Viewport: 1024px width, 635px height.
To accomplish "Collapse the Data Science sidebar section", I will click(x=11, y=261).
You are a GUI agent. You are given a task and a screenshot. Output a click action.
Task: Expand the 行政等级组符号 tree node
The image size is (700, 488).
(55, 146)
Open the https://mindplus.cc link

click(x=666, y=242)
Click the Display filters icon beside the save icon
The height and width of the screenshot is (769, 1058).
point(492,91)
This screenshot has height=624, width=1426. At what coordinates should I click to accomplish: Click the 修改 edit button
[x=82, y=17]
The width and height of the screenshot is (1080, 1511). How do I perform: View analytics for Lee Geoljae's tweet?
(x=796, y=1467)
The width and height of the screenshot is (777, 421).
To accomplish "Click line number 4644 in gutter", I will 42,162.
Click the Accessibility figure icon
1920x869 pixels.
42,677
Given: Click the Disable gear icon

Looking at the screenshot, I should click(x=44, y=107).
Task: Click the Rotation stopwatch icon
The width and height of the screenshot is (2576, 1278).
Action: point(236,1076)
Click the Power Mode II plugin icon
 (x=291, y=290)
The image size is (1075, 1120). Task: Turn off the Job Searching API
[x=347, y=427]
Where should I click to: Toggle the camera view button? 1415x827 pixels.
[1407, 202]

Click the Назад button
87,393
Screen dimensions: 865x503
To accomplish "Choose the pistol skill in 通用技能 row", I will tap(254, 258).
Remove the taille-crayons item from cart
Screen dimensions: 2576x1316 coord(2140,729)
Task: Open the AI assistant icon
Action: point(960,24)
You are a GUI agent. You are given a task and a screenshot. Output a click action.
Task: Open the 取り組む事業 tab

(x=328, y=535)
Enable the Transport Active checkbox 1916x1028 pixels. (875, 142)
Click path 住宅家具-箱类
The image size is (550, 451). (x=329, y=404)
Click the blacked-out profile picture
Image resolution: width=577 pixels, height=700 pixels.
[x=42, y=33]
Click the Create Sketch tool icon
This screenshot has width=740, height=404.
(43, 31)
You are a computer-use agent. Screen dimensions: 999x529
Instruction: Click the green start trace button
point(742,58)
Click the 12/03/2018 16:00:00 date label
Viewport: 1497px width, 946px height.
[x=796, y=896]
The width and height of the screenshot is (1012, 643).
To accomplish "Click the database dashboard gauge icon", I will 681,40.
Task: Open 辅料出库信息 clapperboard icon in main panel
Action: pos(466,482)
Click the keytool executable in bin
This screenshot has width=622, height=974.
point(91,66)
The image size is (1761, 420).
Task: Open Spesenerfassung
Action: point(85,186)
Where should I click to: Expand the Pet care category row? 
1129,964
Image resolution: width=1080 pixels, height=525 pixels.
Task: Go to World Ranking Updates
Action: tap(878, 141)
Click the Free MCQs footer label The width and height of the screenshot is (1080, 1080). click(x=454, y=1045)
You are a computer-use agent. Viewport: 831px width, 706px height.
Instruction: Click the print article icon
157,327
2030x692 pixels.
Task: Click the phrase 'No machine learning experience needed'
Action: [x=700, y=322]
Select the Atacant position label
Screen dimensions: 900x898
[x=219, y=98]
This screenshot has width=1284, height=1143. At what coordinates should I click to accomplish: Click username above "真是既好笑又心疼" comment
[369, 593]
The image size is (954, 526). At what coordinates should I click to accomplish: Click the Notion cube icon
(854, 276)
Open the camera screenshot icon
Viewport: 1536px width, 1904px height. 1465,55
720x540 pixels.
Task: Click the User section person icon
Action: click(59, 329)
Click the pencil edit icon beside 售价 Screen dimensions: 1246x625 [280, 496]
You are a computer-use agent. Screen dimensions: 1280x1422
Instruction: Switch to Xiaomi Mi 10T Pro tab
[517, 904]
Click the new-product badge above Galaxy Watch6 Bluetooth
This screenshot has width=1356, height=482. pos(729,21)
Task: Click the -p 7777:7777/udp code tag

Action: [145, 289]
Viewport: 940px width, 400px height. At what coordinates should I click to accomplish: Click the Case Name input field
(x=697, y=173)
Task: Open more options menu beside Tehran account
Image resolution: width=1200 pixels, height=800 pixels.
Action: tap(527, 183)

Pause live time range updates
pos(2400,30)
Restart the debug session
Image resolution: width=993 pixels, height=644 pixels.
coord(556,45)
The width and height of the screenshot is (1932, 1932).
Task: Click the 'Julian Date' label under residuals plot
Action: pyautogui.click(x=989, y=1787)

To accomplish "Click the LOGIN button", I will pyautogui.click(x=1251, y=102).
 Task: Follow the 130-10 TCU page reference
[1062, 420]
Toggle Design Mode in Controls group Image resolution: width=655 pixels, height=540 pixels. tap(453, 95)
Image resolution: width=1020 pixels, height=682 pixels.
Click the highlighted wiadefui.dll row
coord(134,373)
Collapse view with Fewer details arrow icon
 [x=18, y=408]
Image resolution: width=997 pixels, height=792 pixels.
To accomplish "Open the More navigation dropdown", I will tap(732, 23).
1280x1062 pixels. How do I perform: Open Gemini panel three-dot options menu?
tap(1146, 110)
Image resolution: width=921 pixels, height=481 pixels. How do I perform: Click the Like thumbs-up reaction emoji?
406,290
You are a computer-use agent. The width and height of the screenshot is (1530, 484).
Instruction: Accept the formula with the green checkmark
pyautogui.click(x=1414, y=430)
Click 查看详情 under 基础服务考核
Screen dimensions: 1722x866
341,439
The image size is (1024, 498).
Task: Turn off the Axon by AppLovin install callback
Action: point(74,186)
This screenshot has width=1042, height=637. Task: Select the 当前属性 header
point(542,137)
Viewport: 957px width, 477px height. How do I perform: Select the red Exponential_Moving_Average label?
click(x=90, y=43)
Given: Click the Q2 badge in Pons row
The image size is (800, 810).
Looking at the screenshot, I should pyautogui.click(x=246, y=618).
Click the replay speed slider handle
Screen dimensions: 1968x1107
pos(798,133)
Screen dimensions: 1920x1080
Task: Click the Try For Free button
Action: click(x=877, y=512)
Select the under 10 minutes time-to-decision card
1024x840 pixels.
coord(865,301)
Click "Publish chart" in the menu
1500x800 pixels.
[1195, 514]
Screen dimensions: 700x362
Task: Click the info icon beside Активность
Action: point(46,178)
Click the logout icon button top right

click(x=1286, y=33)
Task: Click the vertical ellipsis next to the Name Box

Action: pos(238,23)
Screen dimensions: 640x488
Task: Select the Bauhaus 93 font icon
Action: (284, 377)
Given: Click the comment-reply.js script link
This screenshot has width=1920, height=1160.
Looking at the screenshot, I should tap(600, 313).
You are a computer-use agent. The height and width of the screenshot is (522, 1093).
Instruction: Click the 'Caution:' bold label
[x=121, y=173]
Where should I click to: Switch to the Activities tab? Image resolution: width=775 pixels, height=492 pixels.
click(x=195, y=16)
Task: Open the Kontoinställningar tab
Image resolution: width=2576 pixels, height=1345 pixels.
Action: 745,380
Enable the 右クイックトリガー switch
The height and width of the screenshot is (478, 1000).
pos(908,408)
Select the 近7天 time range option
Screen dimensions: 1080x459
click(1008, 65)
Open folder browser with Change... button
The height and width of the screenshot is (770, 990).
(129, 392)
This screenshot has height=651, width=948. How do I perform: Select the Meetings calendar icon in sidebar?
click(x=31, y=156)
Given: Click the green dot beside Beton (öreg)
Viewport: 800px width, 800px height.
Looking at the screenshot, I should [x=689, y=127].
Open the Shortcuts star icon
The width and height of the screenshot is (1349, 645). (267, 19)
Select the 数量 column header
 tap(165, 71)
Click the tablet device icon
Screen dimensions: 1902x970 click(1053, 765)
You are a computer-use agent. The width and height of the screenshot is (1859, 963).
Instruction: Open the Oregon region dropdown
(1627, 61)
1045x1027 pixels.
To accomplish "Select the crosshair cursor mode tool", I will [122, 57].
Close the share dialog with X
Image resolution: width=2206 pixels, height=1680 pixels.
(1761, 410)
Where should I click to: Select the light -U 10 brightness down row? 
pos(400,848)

• • •

→ Description of the task
Reproduce the lines from the one containing "This screenshot has height=651, width=948." through the end of the lines, replacing "icon" with "button" and leaving everything else unchanged.

→ Task response
This screenshot has height=651, width=948. How do I perform: Select the Meetings calendar button in sidebar?
click(x=31, y=156)
Given: Click the green dot beside Beton (öreg)
Viewport: 800px width, 800px height.
Looking at the screenshot, I should [x=689, y=127].
Open the Shortcuts star button
The width and height of the screenshot is (1349, 645). (267, 19)
Select the 数量 column header
 tap(165, 71)
Click the tablet device button
Screen dimensions: 1902x970 click(1053, 765)
You are a computer-use agent. The width and height of the screenshot is (1859, 963).
Instruction: Open the Oregon region dropdown
(1627, 61)
1045x1027 pixels.
To accomplish "Select the crosshair cursor mode tool", I will [122, 57].
Close the share dialog with X
Image resolution: width=2206 pixels, height=1680 pixels.
(1761, 410)
Where should I click to: Select the light -U 10 brightness down row? 
pos(400,848)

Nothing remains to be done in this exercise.